*** DATA RECORDS ***

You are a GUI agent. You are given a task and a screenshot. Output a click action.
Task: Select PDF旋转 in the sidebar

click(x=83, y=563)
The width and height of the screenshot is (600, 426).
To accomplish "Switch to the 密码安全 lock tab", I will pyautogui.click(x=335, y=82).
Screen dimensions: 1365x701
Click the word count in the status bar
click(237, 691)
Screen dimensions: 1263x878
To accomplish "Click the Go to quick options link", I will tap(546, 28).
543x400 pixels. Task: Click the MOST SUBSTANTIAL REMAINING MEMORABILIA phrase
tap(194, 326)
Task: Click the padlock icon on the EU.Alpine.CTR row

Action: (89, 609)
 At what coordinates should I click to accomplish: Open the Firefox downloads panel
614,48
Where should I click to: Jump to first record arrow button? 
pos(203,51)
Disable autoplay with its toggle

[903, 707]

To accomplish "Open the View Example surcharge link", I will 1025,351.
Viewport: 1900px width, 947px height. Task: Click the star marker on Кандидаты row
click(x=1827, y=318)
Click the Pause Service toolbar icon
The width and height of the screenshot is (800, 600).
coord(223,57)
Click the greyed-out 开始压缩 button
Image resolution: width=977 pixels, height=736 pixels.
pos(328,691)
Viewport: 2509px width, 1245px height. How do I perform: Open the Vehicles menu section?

*** End of DATA RECORDS ***

_EXERCISE_
All lines from the one that holds "Screen dimensions: 1263x878" to the end of the entries above must be transcribed exactly, both ends included, and no others.

_EXPECTED OUTPUT_
Screen dimensions: 1263x878
To accomplish "Click the Go to quick options link", I will tap(546, 28).
543x400 pixels. Task: Click the MOST SUBSTANTIAL REMAINING MEMORABILIA phrase
tap(194, 326)
Task: Click the padlock icon on the EU.Alpine.CTR row

Action: (89, 609)
 At what coordinates should I click to accomplish: Open the Firefox downloads panel
614,48
Where should I click to: Jump to first record arrow button? 
pos(203,51)
Disable autoplay with its toggle

[903, 707]

To accomplish "Open the View Example surcharge link", I will 1025,351.
Viewport: 1900px width, 947px height. Task: Click the star marker on Кандидаты row
click(x=1827, y=318)
Click the Pause Service toolbar icon
The width and height of the screenshot is (800, 600).
coord(223,57)
Click the greyed-out 开始压缩 button
Image resolution: width=977 pixels, height=736 pixels.
pos(328,691)
Viewport: 2509px width, 1245px height. How do I perform: Open the Vehicles menu section?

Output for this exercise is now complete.